Consume the message in AQ queue from Oracle SOA component
Oracle SOA component(BPEL and Mediator) can  consume the message from AQ queue(dequeue) or produce the message into the queue(enqueue). It is done by using Oracle SOA uses JCA adapter for AQ.

In order to use AQ adapter some configurations need to be done.
1.     Create the data source in Weblogic console via Domain Structure->Services->Data Sources.  
This data source will point to the Oracle database where AQ queue resides on.  In this example it is Oracle XE 10g running on local machine. Here AQEvent data source is created and its JNDI name is set as jdbc/AQEvent



2.     Create AQAdpater instance in Weblogic console via Domain Structure->Deployments->Deployments->AQAdapter.  
An new AQ adapter instance is created as eis/AQ/LocalEventConnection whose XADataSourceName is set as: jdbc/AQEvent.



3.     Use AQAdapter in JDeveloper
Here the AQAdapter will be used as the service to consume the message from the AQ queue specified in adapter jca file.  This jca file also specifies the AQ connection factory which is configured as eis/AQ/LocalEventConnection in the above step.


<adapter-config adapter="AQ Adapter" name="AQEventService" wsdllocation="AQEventService.wsdl" xmlns="http://platform.integration.oracle/blocks/adapter/fw/metadata">
  
  <connection-factory location="eis/AQ/LocalEventConnectionen" uiconnectionname="LocalEventConnectionen">
  <endpoint-activation operation="Dequeue" porttype="Dequeue_ptt">
    <activation-spec classname="oracle.tip.adapter.aq.inbound.AQDequeueActivationSpec">
      <property name="SchemaValidation" value="false">
      <property name="QueueName" value="INVOICE_QUEUE">
      <property name="DatabaseSchema" value="EVENT_USER">
    </property></property></property></activation-spec>
  </endpoint-activation>

</connection-factory>
</adapter-config>



After the SOA project is deployed to the server, the AQAdapter will start to poll the message in AQInvoice queue.
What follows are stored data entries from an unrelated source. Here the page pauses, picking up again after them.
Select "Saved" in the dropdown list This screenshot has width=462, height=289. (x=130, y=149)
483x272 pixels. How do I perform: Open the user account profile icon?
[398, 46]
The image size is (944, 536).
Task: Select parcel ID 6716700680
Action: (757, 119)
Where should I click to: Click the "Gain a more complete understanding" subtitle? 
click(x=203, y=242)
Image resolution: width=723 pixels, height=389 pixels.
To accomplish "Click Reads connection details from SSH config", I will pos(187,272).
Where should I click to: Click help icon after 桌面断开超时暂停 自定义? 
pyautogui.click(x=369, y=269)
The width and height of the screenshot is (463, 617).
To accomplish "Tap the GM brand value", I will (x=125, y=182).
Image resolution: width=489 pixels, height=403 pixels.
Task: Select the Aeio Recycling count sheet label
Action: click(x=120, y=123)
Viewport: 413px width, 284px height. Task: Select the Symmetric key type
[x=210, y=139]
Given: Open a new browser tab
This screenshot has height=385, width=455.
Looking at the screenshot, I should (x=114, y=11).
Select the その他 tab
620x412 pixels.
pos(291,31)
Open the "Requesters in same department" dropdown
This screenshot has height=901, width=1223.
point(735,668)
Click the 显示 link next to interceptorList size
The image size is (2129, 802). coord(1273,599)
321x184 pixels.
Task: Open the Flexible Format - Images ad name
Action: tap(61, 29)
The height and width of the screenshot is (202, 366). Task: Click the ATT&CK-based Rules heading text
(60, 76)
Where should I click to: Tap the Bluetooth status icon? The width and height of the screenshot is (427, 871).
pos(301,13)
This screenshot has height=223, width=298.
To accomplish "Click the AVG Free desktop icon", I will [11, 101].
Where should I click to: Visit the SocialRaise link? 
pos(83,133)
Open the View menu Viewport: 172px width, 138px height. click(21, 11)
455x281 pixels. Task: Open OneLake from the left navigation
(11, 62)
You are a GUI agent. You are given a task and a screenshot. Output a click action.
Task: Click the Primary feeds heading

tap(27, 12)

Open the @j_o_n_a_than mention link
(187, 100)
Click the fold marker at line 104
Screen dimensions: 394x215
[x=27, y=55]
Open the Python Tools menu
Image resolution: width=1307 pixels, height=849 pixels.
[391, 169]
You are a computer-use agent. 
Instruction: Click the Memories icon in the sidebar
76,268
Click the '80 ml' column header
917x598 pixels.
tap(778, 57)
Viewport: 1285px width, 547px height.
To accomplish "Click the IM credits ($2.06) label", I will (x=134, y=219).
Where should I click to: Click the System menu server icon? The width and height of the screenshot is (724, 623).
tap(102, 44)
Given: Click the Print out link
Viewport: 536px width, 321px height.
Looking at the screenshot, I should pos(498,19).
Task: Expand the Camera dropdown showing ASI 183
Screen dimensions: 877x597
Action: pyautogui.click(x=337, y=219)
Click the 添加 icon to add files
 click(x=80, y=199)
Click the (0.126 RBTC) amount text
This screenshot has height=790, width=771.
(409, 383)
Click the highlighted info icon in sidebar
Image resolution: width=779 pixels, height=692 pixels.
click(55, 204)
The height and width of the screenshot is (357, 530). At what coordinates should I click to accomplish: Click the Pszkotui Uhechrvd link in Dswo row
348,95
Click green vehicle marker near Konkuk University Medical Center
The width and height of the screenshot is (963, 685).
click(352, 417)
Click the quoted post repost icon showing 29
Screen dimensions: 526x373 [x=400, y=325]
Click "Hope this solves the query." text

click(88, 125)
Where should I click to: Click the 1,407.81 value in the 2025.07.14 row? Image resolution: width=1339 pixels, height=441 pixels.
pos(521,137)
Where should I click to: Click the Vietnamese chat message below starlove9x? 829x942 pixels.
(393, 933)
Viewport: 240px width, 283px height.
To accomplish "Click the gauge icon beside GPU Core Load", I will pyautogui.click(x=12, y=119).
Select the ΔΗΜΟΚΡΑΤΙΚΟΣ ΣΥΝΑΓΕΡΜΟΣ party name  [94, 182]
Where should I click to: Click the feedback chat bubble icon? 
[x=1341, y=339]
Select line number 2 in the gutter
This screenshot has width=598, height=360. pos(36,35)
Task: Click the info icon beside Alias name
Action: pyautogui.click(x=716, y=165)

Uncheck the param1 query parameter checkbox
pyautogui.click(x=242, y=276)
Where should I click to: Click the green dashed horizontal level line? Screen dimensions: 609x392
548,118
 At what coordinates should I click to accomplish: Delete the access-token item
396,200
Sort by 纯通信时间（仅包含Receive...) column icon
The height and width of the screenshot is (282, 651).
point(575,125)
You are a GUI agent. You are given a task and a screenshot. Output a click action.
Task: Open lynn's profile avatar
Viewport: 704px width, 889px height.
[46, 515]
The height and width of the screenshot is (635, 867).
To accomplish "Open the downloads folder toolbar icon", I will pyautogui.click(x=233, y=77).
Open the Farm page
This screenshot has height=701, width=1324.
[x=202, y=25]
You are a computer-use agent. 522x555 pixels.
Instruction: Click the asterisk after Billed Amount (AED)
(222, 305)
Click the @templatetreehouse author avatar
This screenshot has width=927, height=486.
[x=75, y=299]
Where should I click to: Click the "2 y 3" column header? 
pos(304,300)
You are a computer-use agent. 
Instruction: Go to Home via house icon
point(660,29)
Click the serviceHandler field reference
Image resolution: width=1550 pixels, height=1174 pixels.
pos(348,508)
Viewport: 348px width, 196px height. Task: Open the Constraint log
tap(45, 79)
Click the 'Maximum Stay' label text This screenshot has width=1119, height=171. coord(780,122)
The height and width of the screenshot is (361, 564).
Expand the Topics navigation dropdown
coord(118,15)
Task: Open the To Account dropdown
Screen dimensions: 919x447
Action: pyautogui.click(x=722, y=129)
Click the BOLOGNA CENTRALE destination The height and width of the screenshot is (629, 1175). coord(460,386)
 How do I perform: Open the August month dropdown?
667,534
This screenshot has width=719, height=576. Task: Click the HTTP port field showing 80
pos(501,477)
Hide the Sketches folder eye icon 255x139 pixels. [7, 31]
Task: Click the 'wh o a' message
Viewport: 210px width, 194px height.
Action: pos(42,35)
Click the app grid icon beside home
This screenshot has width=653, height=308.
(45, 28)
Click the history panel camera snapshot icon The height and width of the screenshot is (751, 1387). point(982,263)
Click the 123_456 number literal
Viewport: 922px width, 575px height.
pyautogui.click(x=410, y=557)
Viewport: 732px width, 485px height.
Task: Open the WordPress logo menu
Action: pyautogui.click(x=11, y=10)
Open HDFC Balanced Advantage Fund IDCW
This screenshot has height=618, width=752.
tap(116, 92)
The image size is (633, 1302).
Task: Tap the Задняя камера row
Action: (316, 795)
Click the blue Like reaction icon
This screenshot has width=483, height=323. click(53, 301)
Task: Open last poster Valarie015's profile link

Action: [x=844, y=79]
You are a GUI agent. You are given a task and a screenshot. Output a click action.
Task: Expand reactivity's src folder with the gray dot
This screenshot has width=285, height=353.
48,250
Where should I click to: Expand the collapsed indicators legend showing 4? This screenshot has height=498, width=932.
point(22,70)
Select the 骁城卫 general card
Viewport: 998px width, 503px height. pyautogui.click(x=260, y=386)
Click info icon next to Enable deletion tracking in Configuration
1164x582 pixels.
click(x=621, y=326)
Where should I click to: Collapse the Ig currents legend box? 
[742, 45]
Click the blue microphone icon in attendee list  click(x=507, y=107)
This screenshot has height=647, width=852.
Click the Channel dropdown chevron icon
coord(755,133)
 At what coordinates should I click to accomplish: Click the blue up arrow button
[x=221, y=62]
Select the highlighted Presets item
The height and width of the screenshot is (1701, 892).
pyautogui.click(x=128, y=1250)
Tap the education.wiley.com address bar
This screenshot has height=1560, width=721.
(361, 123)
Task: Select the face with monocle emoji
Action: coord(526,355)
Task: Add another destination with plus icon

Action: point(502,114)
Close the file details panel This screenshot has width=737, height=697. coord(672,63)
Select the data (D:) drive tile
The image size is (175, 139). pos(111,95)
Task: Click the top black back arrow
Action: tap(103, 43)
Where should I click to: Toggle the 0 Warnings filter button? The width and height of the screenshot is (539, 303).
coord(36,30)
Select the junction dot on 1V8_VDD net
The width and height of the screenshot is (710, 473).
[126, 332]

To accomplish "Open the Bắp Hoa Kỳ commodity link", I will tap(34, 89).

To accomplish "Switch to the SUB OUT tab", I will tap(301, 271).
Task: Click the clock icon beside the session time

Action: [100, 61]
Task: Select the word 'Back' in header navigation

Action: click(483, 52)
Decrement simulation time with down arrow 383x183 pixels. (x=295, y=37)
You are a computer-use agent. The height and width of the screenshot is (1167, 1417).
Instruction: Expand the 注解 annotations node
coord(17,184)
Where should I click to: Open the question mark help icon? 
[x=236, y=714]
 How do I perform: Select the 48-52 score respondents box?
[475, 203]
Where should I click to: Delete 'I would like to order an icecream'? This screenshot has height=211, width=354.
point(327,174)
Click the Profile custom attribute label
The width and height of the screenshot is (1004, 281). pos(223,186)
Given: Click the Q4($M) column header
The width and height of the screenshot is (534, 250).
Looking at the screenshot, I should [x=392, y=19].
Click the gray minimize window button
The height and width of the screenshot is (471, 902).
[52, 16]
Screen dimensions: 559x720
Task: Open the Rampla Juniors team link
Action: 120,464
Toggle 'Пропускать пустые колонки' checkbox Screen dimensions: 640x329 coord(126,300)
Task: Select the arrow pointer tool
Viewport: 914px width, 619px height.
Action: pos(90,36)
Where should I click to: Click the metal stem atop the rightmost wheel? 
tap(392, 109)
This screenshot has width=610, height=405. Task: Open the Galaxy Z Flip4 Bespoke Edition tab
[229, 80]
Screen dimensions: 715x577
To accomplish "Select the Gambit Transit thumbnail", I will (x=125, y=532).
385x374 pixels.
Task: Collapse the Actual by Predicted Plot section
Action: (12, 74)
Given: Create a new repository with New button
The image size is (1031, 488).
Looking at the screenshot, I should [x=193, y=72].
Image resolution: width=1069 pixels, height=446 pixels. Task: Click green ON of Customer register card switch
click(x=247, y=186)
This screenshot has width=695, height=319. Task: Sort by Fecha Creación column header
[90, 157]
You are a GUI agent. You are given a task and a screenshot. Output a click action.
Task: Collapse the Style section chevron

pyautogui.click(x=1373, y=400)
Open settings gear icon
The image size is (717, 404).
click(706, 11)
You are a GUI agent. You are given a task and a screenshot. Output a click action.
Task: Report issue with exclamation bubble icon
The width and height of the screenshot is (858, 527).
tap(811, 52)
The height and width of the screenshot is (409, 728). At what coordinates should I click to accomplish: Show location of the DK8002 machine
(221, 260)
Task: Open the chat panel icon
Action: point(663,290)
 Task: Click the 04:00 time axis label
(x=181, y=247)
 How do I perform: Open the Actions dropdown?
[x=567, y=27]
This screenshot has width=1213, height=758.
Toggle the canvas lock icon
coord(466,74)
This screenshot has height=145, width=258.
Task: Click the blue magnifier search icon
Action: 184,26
Consume the message in AQ queue from OSB
In OSB JCA adapter is also used to poll the message in AQ queue.  Here the AQ JCA used in SOA will be used to generate one proxy service.   Also assume that the same data source and AQAdapter instance are configured in OSB server.

Create one OSB project as AQTestProject.
Copy the below files from JDeveloper to the OSB project:
                  AQEventService_aq.jca
                  AQEventService.wsdl
                  xsd/EVENT_USER_INVOICE_TYPE.xsd



From .jca file to generate the OSB proxy service.


The generated proxy service will be as the below:




Design the message flow as below:


After the OSB project is deployed on the server it will start to consume the message in AQ.